[EXERCISE DETAILS]
Having read the data, transcribe all of it without deviation.

[AVAILABLE DATA]
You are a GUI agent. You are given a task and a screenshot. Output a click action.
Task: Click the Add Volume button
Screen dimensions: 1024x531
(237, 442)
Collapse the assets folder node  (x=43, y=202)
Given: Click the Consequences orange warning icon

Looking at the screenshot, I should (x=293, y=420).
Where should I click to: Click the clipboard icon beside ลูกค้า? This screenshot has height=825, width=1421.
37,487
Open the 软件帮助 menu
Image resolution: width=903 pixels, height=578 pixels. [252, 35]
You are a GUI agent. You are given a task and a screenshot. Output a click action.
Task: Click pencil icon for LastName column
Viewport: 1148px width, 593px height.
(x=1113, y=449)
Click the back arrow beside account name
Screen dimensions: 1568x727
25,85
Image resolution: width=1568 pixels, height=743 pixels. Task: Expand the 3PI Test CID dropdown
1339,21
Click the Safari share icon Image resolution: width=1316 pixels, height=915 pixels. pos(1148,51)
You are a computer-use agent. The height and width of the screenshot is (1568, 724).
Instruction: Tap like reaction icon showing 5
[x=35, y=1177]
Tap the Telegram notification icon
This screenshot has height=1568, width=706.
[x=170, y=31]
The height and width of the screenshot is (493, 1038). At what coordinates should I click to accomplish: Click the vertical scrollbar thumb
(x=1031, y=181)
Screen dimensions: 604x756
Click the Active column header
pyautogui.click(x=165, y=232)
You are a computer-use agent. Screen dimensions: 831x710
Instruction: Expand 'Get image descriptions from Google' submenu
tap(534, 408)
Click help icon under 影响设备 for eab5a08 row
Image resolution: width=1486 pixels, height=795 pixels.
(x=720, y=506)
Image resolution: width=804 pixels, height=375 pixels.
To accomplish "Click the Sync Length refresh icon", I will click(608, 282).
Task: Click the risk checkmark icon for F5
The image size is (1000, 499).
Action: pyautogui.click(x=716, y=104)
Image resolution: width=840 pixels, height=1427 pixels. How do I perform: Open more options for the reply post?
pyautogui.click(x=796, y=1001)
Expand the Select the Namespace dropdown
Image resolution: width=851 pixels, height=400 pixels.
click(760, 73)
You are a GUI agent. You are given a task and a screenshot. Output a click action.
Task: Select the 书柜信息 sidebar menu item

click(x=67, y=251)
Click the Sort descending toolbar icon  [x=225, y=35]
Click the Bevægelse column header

[WRITTEN SOLUTION]
You are a GUI agent. You are given a task and a screenshot. Output a click action.
Task: Click the Add Volume button
Screen dimensions: 1024x531
(237, 442)
Collapse the assets folder node  (x=43, y=202)
Given: Click the Consequences orange warning icon

Looking at the screenshot, I should (x=293, y=420).
Where should I click to: Click the clipboard icon beside ลูกค้า? This screenshot has height=825, width=1421.
37,487
Open the 软件帮助 menu
Image resolution: width=903 pixels, height=578 pixels. [252, 35]
You are a GUI agent. You are given a task and a screenshot. Output a click action.
Task: Click pencil icon for LastName column
Viewport: 1148px width, 593px height.
(x=1113, y=449)
Click the back arrow beside account name
Screen dimensions: 1568x727
25,85
Image resolution: width=1568 pixels, height=743 pixels. Task: Expand the 3PI Test CID dropdown
1339,21
Click the Safari share icon Image resolution: width=1316 pixels, height=915 pixels. pos(1148,51)
You are a computer-use agent. The height and width of the screenshot is (1568, 724).
Instruction: Tap like reaction icon showing 5
[x=35, y=1177]
Tap the Telegram notification icon
This screenshot has height=1568, width=706.
[x=170, y=31]
The height and width of the screenshot is (493, 1038). At what coordinates should I click to accomplish: Click the vertical scrollbar thumb
(x=1031, y=181)
Screen dimensions: 604x756
Click the Active column header
pyautogui.click(x=165, y=232)
You are a computer-use agent. Screen dimensions: 831x710
Instruction: Expand 'Get image descriptions from Google' submenu
tap(534, 408)
Click help icon under 影响设备 for eab5a08 row
Image resolution: width=1486 pixels, height=795 pixels.
(x=720, y=506)
Image resolution: width=804 pixels, height=375 pixels.
To accomplish "Click the Sync Length refresh icon", I will click(608, 282).
Task: Click the risk checkmark icon for F5
The image size is (1000, 499).
Action: pyautogui.click(x=716, y=104)
Image resolution: width=840 pixels, height=1427 pixels. How do I perform: Open more options for the reply post?
pyautogui.click(x=796, y=1001)
Expand the Select the Namespace dropdown
Image resolution: width=851 pixels, height=400 pixels.
click(760, 73)
You are a GUI agent. You are given a task and a screenshot. Output a click action.
Task: Select the 书柜信息 sidebar menu item

click(x=67, y=251)
Click the Sort descending toolbar icon  [x=225, y=35]
Click the Bevægelse column header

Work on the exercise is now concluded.